● SOURCE DOCUMENT
START

10.17.2008

Rawr. ^.^

Blah. Third blog today! I'm soo sooo sooo bored. And kinda of annoyed that Cheryl is not text messaging me back. =( I told her I was broke. And she bascially said she wasn't mad but that she had no money to spend. [are you fckin serious!] I know she's lying. She wants me to feel bad and pay for her. I cannot this week unless we go to the Trail of Terror as soon as I get outta work and to her house and we stand there and wait.

Which if she really wants to do it, she will! I hope. I really wanna go. I can spend 10 for each of us, I just can't spend 20 for each of us. Or there's this other haunted thing in Norwich for 15. Idk. I just have to wait for her to call when she gets out I suppose. I wouldn't understand why she wouldn't want to go to Trail of Terror mad early and save me money?!

Arg what? It's only 320? Goddam I'm bored. Erik's off getting things ready for his sisters' wedding tomorrow. I told him I wanted to go today. But then changed my mind [yet again] cause um her wedding is tomorrow!! And I have nothing to wear, etc etc. I think I'll skip on this all exciting event. But congrats! regardless.

I don't even want to think about getting married. Not after the "stunt" Dan pulled this morning. Erik is so beyond pissed at Dan and said he ever crossed his path he would punch him. I told Erik if he did this, I'd dump his ass. Cause honestly yes I know its bothering Erik but it's not like Dan's forcing anything on me. He's just trying to show me how he loves me. Which isn't a crime. But at the same a little bit of an issue.

END

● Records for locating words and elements
START

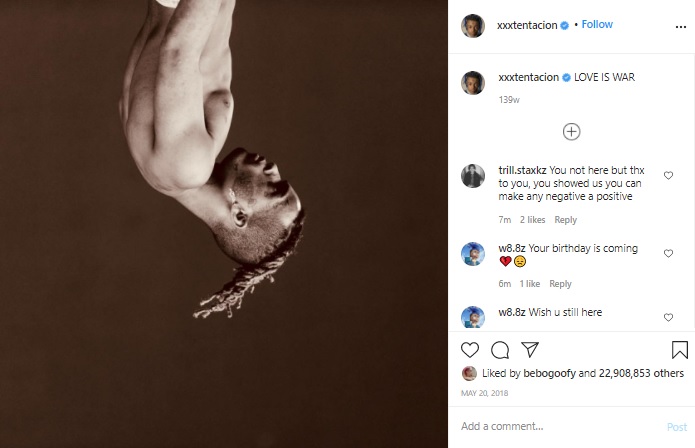This screenshot has width=695, height=448.
Task: Open trill.staxkz's avatar picture
Action: [472, 176]
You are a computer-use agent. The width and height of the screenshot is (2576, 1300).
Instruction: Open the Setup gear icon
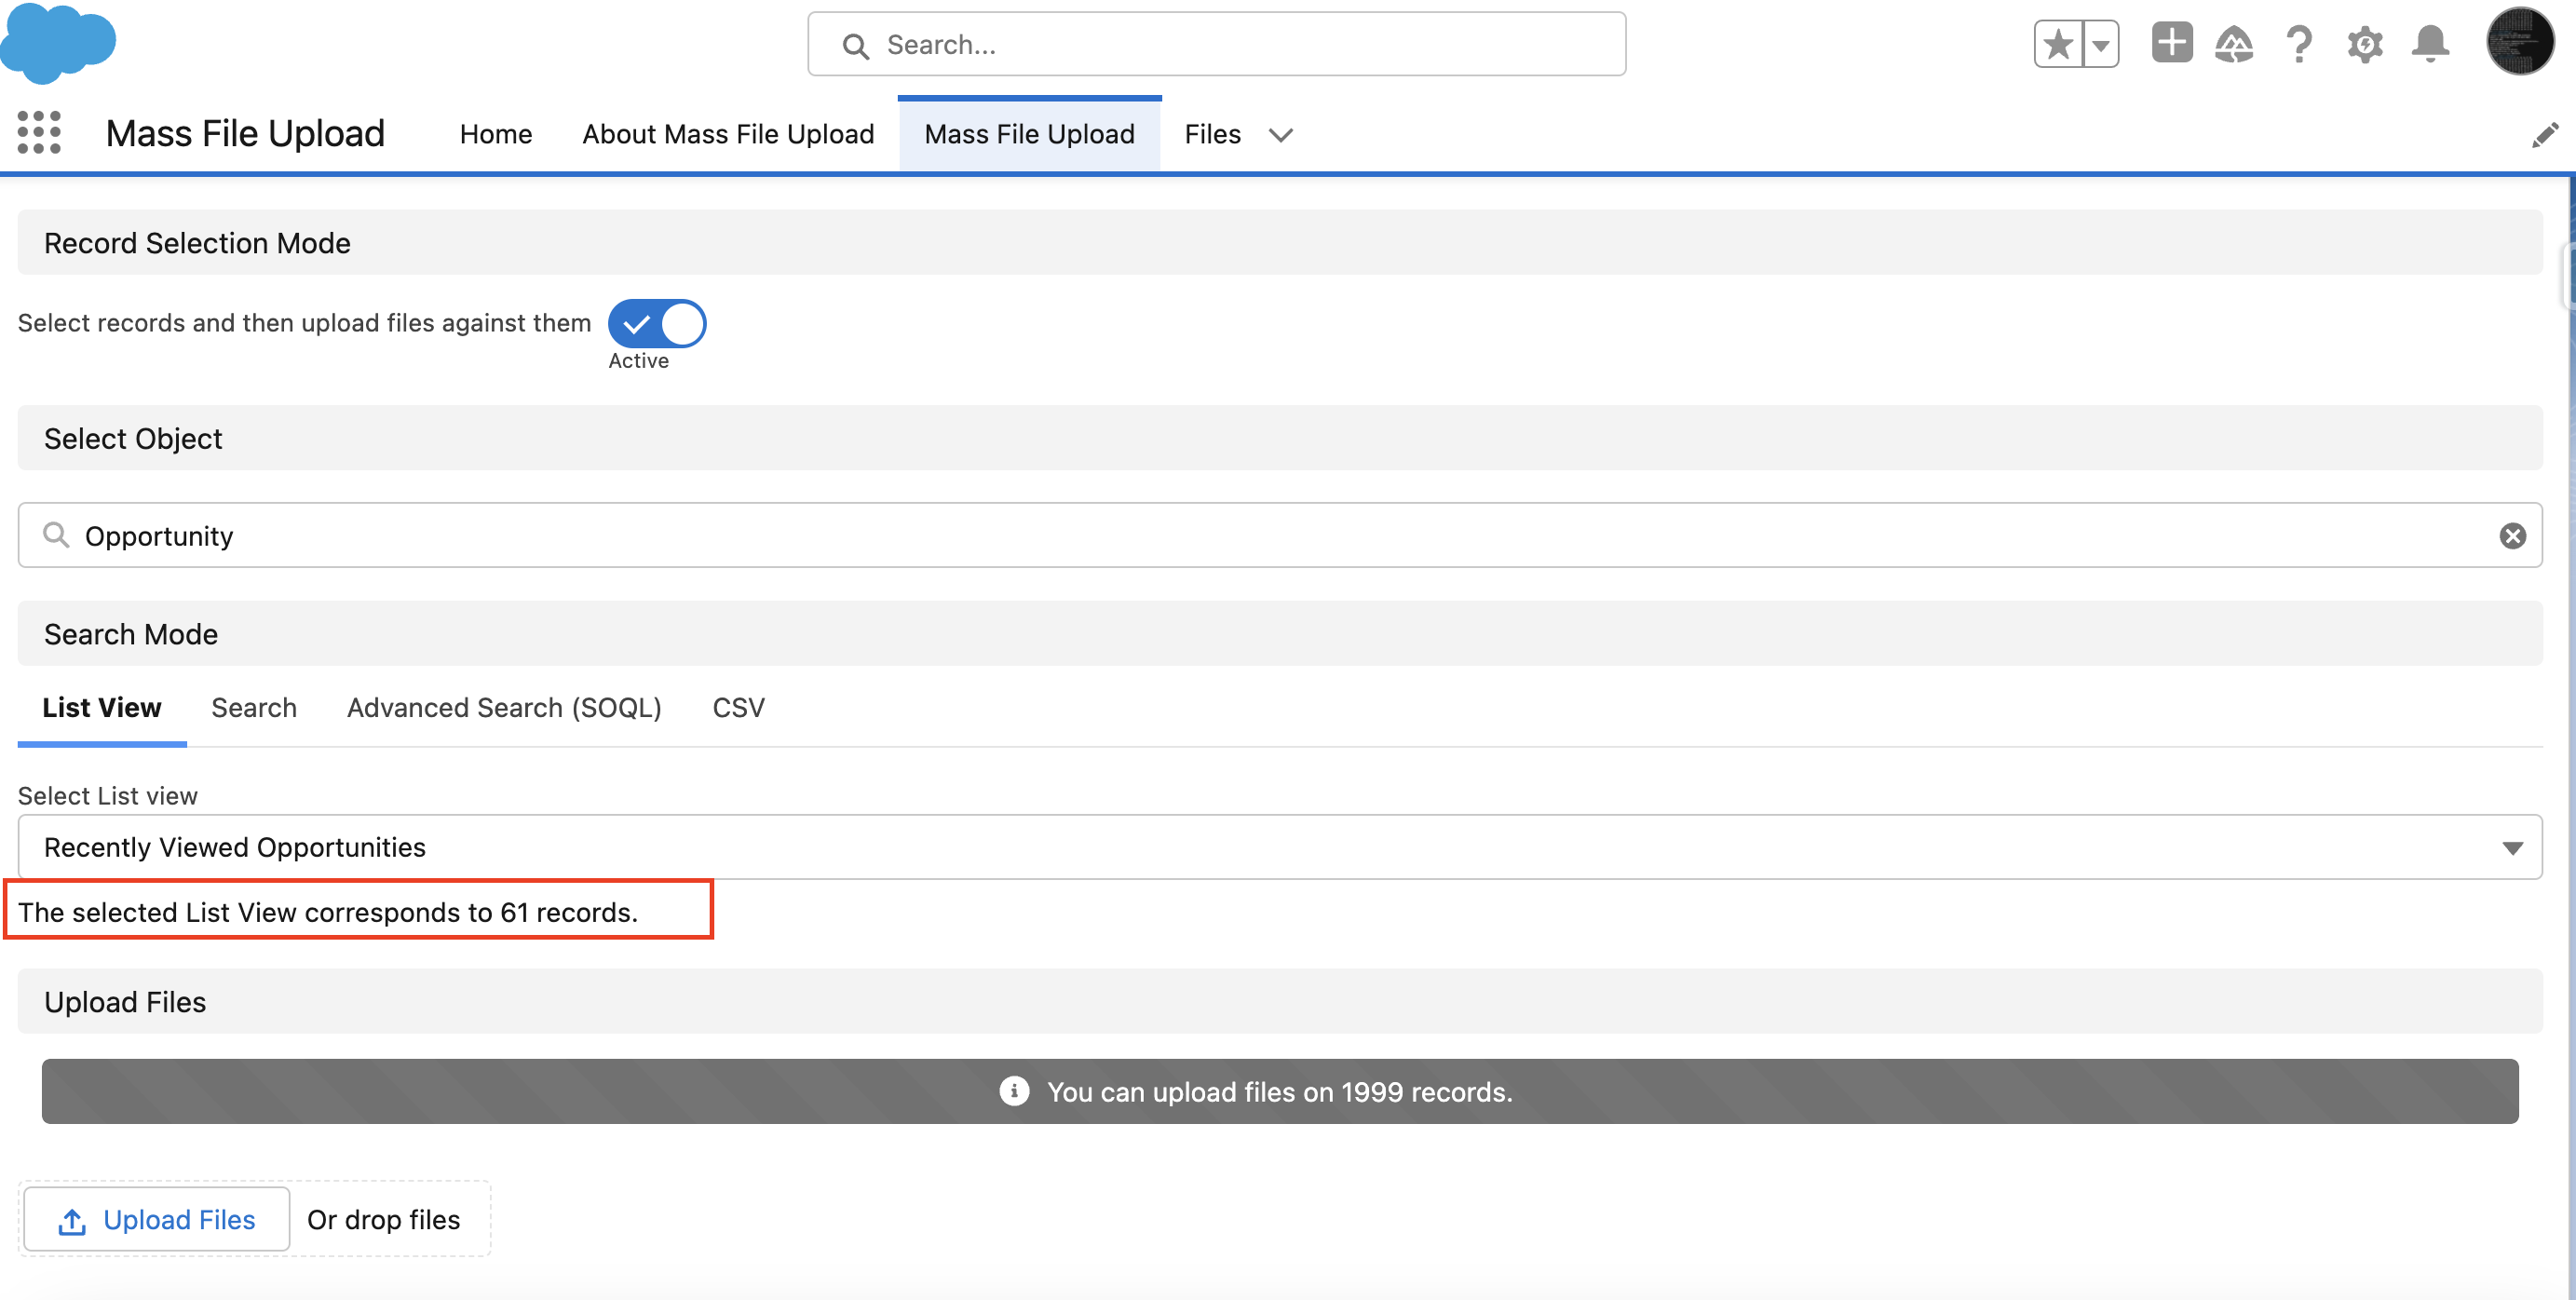2365,44
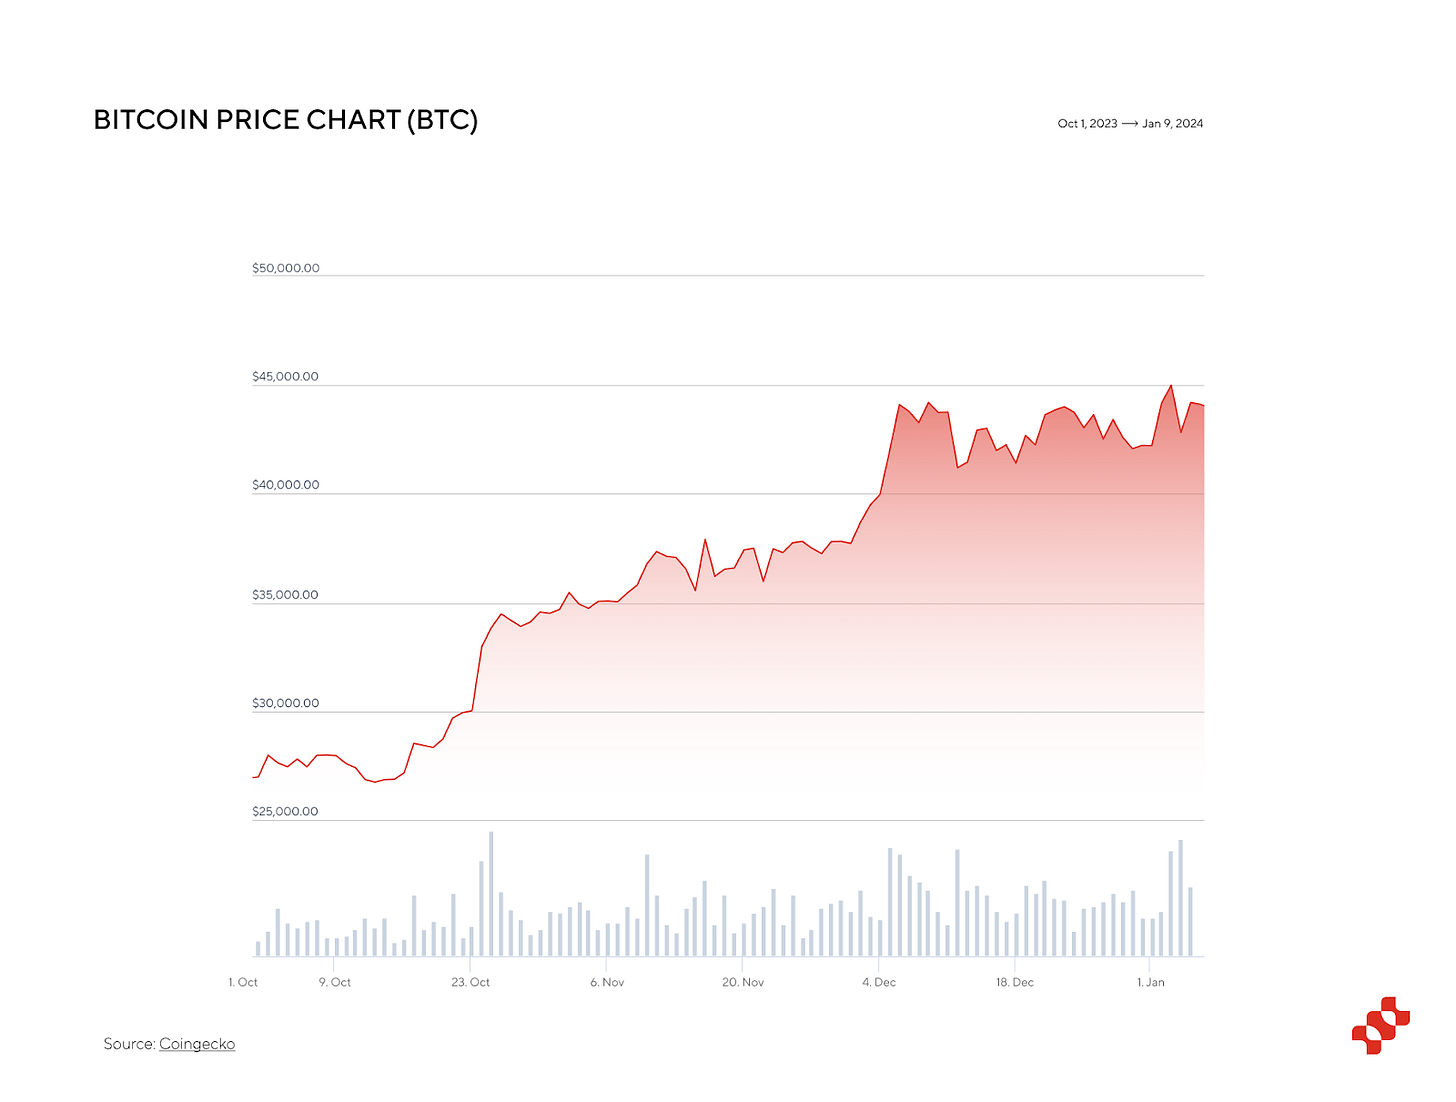Image resolution: width=1456 pixels, height=1102 pixels.
Task: Click the $25,000.00 price axis label
Action: (x=286, y=811)
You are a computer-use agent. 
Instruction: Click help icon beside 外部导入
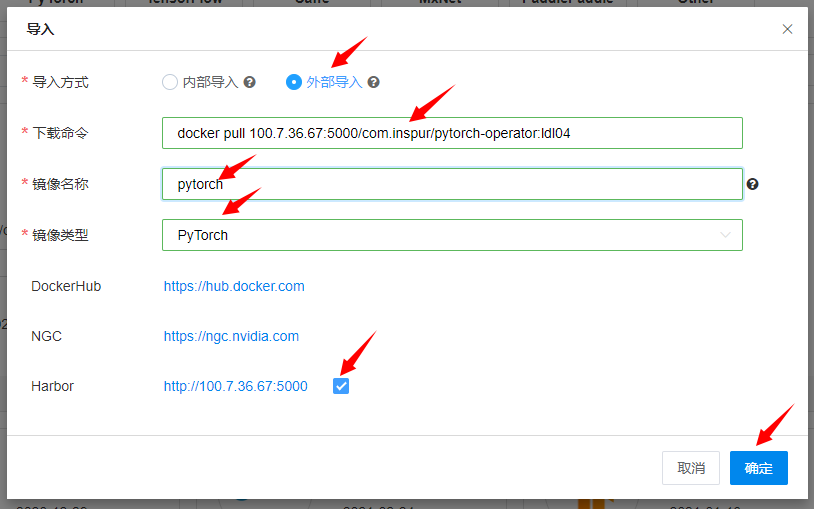(x=373, y=82)
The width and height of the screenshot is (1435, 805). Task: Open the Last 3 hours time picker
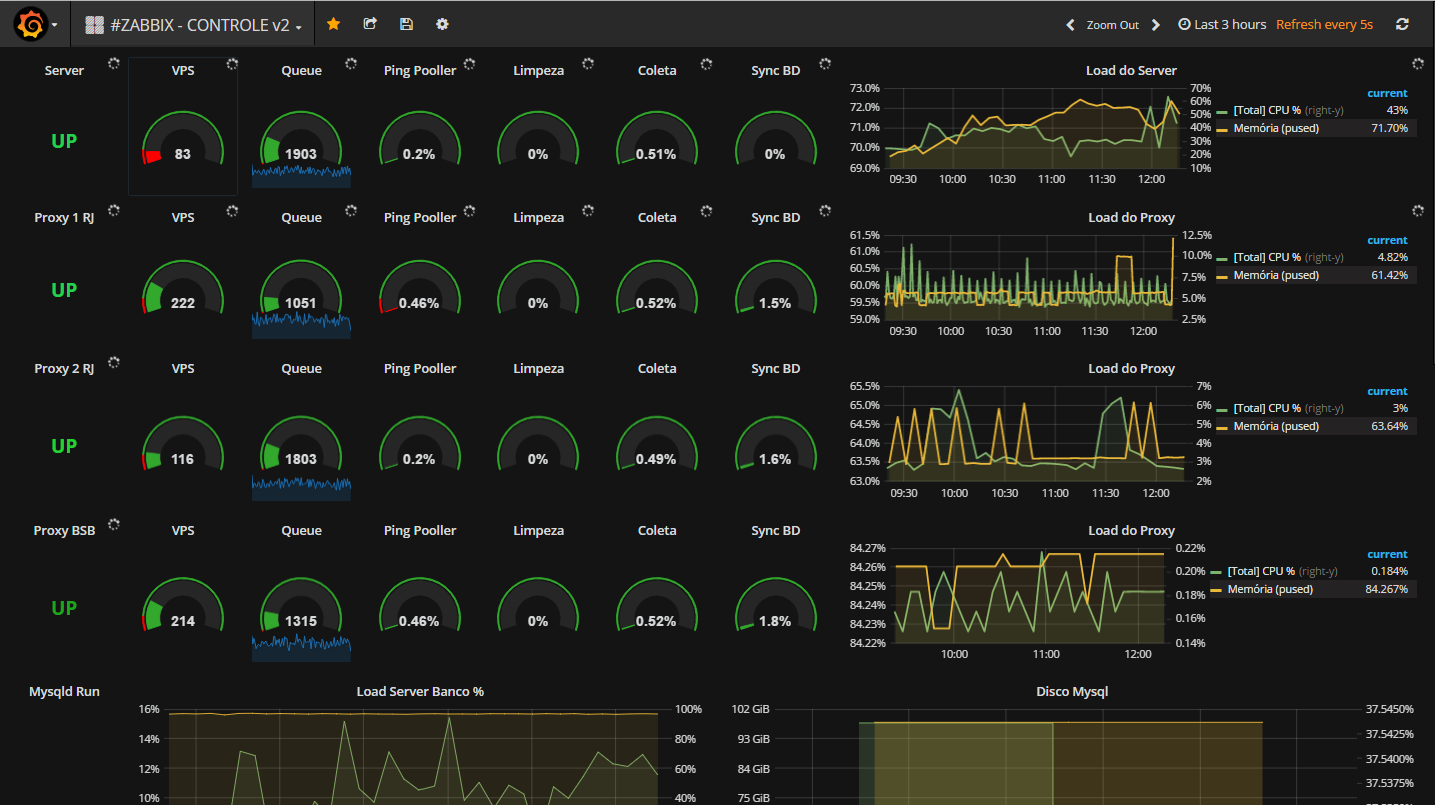click(1222, 25)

END

● BRIEF
Answer these questions from the blog post:
1. How much can the writer spend for each person?
2. What does the other haunted attraction in Norwich cost?
3. What did Erik say he would do if Dan crossed his path?
These records have nothing to do with the blog post.

● EXERCISE RESPONSE
1. 10
2. 15
3. Punch him